This photograph is taken less than an hour after the last crown was bestowed on a silky head. I think you know which one she is. Her strength and truth, grace and beauty winning out over darkness. What more could one ask?

Monday, May 11, 2009

Writing Madeline Part 4

There is a disturbing tension, redrawing a life. I set out innocently to write my way into the unknown terrain of my great aunt Madeline. With a curiosity that had become an insistent invitation, bubbling up at a moment in time when I was more than interested to see if I could, I took up this endeavor to Write Madeline. From a few photographs, a poem, a bit of family lore plus some need in me I sit in the soup of knowing I am taking great creative license with a very real life. The question comes up, would I want this done to me?

If all history is revisionist, which it can't help but be, given the nature of how we think and the tenuousness of memory, then what is the harm? Doesn't it help to draw from the past? To make sense of it, let it speak to you, tutor you across time about who you could be? Another question comes up. Is it fear or love, that drives my desire to take thousands of photographs, and write and make art? To be, or to not be forgotten. 

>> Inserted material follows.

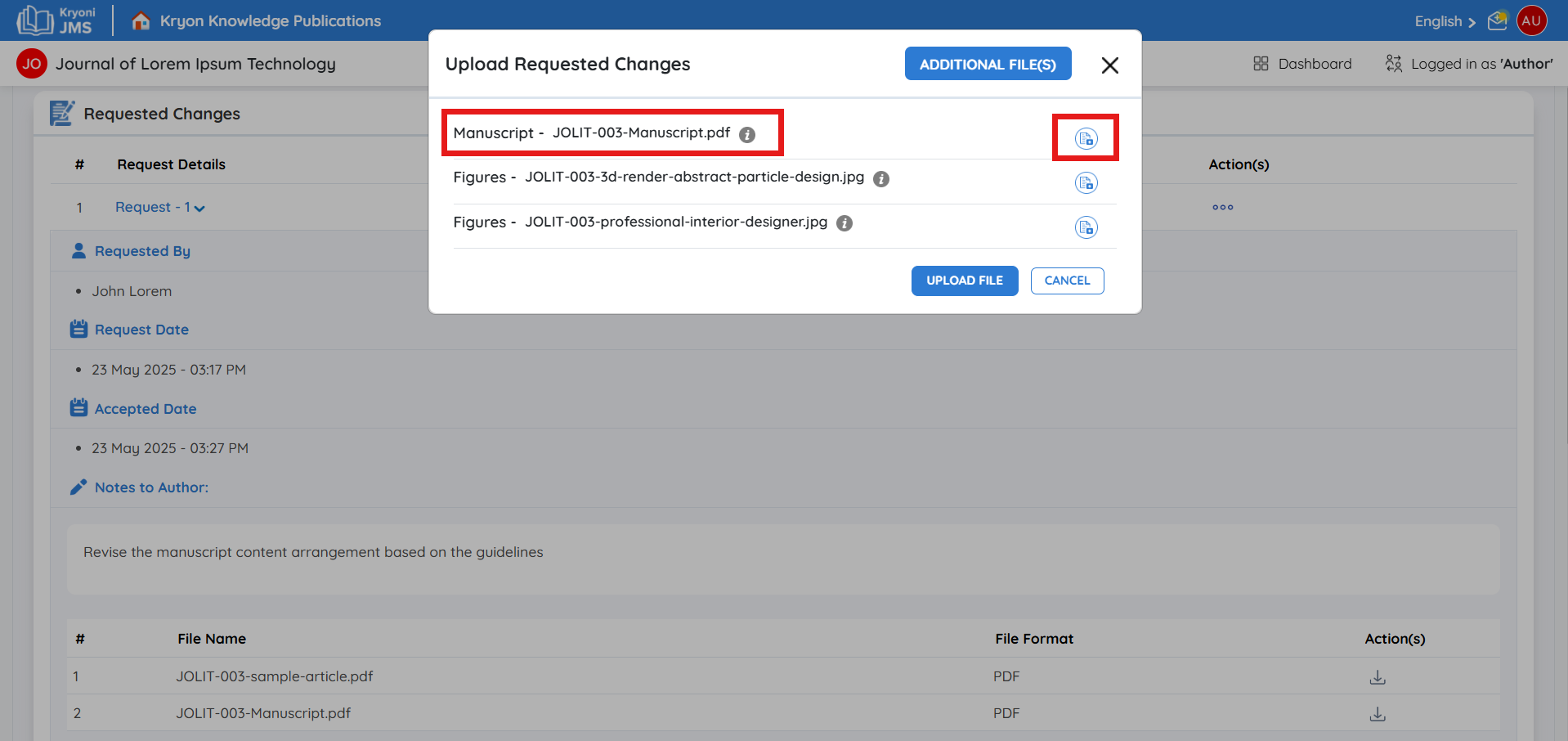Download JOLIT-003-sample-article.pdf
The image size is (1568, 741).
1378,677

I think it's good to do, documenting my life I mean. But maybe not too much. I think I would like to leave for my great grandsomeone the thrill and hard labor of mucking around in the mystery.  

Friday, May 1, 2009

Writing Madeline Part 3

Margaret showed up to join the telling of the women in her family. Madeline's older sister who died in her parents arms at the age of three. This is what she said to me:

I fill in spaces.
Some light and some dark, the faces of being.
Angel and spook, evil and good.

Maybe it is jarring to you,
"not right at all" you say,
to think of a dead little girl as evil.
Like being possessed.
It's not really that way.

How do I explain.
It is the place in between where I exist.
For Mummy and Daddy on their darkest day,
I fill in the great chasm
to the sunshine that feels to them
so awfully far away.

My presence holds sway.
Whispers them nearer,
'til they can see the light again,
and leap toward it's warmth.

If they pause in between,
keep very still
I am present with them, one being.
Pure love.

Time stops and we are together again.

Wednesday, April 29, 2009

Writing Madeline Part 2

"Madeline, I'm here. Tell me about that day." At the appointment I set with myself to meet Madeline and begin to hear what she has to say, this is the way I begin. I have always been drawn to this picture of all those in my collection. My great grandmother, Florence in the foreground. Madeline posing, as if she is the one the camera is focused on, against this great tree. 

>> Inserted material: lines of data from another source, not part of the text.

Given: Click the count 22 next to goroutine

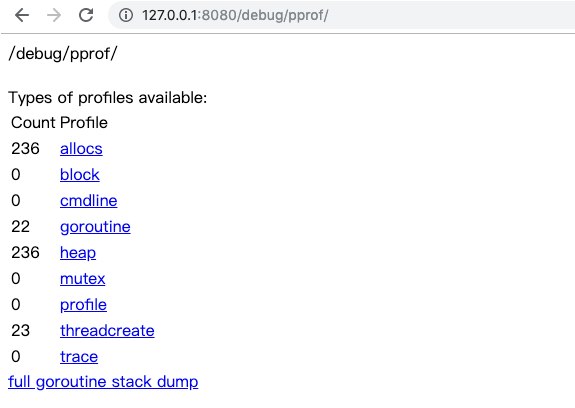Looking at the screenshot, I should [x=20, y=227].
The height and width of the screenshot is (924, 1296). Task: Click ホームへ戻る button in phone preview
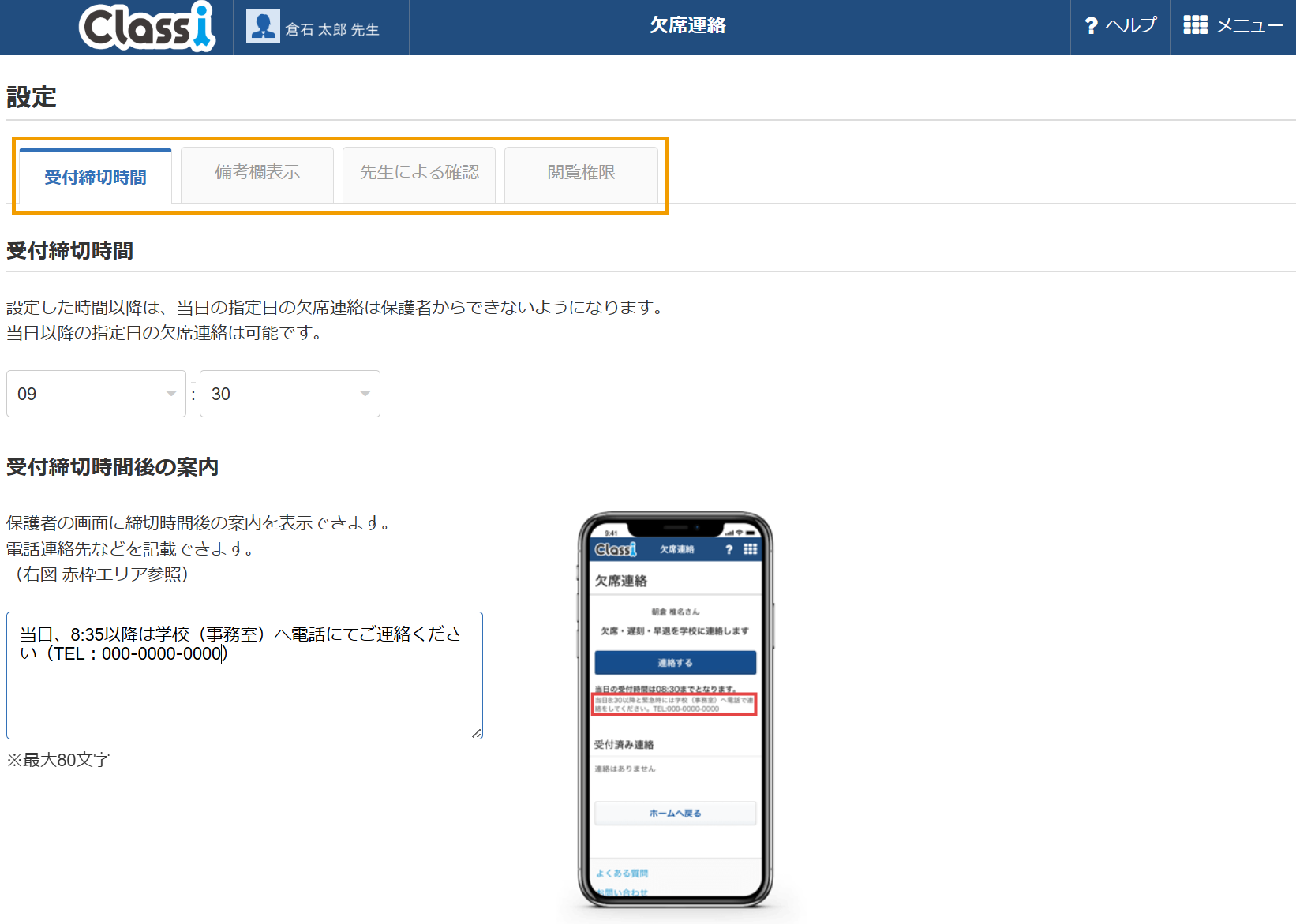click(x=675, y=813)
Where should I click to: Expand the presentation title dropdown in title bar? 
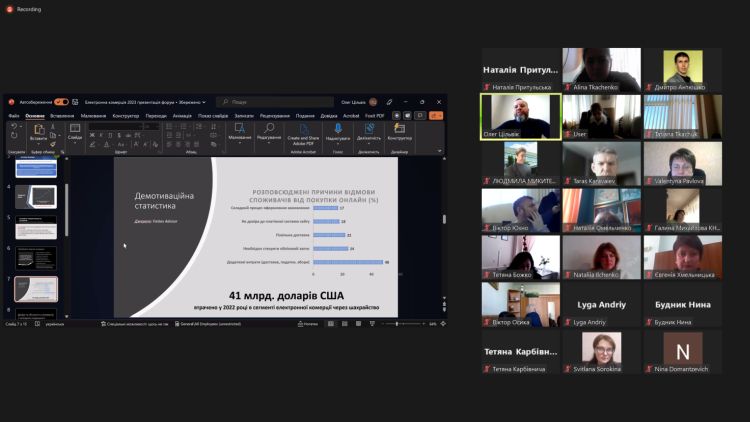click(x=204, y=102)

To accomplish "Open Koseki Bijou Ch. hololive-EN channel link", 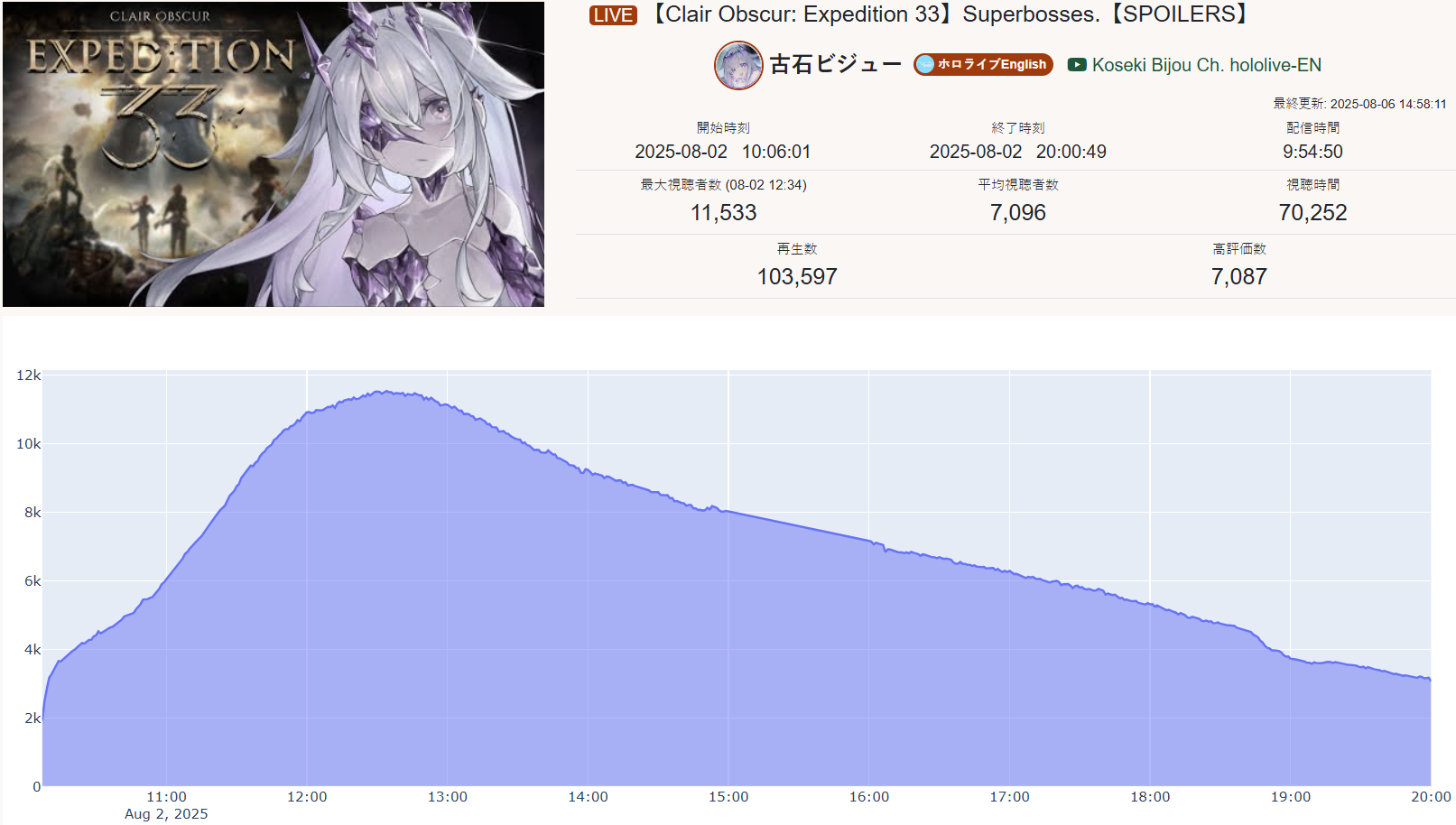I will tap(1206, 65).
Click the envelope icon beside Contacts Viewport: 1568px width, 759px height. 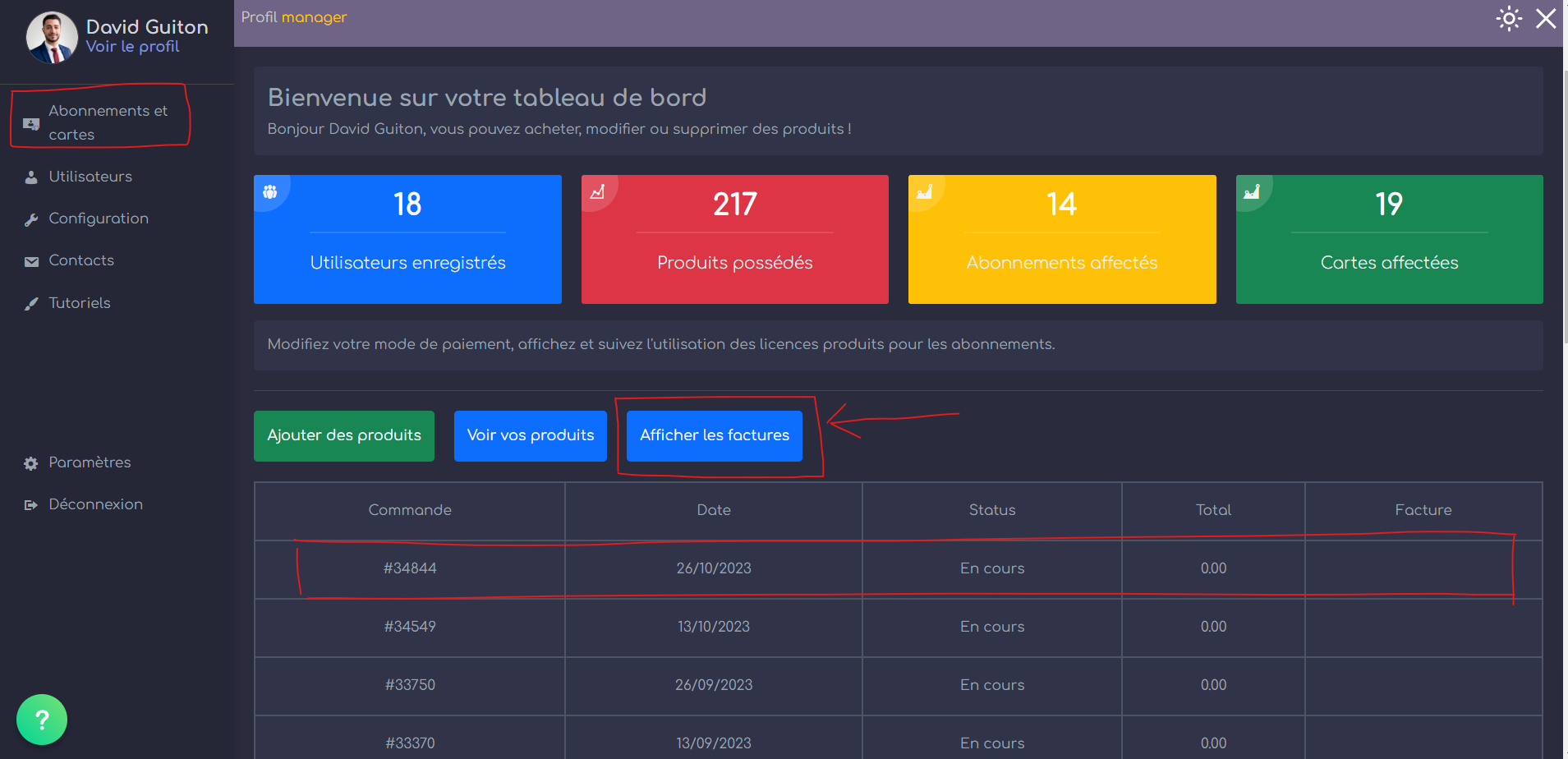tap(31, 262)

I think on this day something happened. Madeline, and maybe others too, entered into what Christina calls the "Spiral of Experience". A happening that eventually took her deep into her own story. A shift that shook her out of a dream.
 
I asked her who she was on that day. And with a bit of self-consciousness at first, "is this her voice, or mine", "this is silly, what am I doing", Madeline appeared. I dutifully put her to page. When I thought I was done, she was finished enough for now, Florence, Flossie once, asked to be heard. A mother watching her child become a woman, and worrying as mothers do. How she held her, this pretty one, the next one she would lose. 

Friday, April 24, 2009

Writing Madeline


My grandmother's teacup. An in-progress gel transfer of a poem written by her sister, my great aunt Madeline. A lit candle. A starting point for journaling from my dear friend and storycatcher, Christina and my heart breaks open to the story that is living deep in me, a little crack. A peek in. The story, for now, I am writing for me. The process it feels right to share here, for everyone, or no one to see.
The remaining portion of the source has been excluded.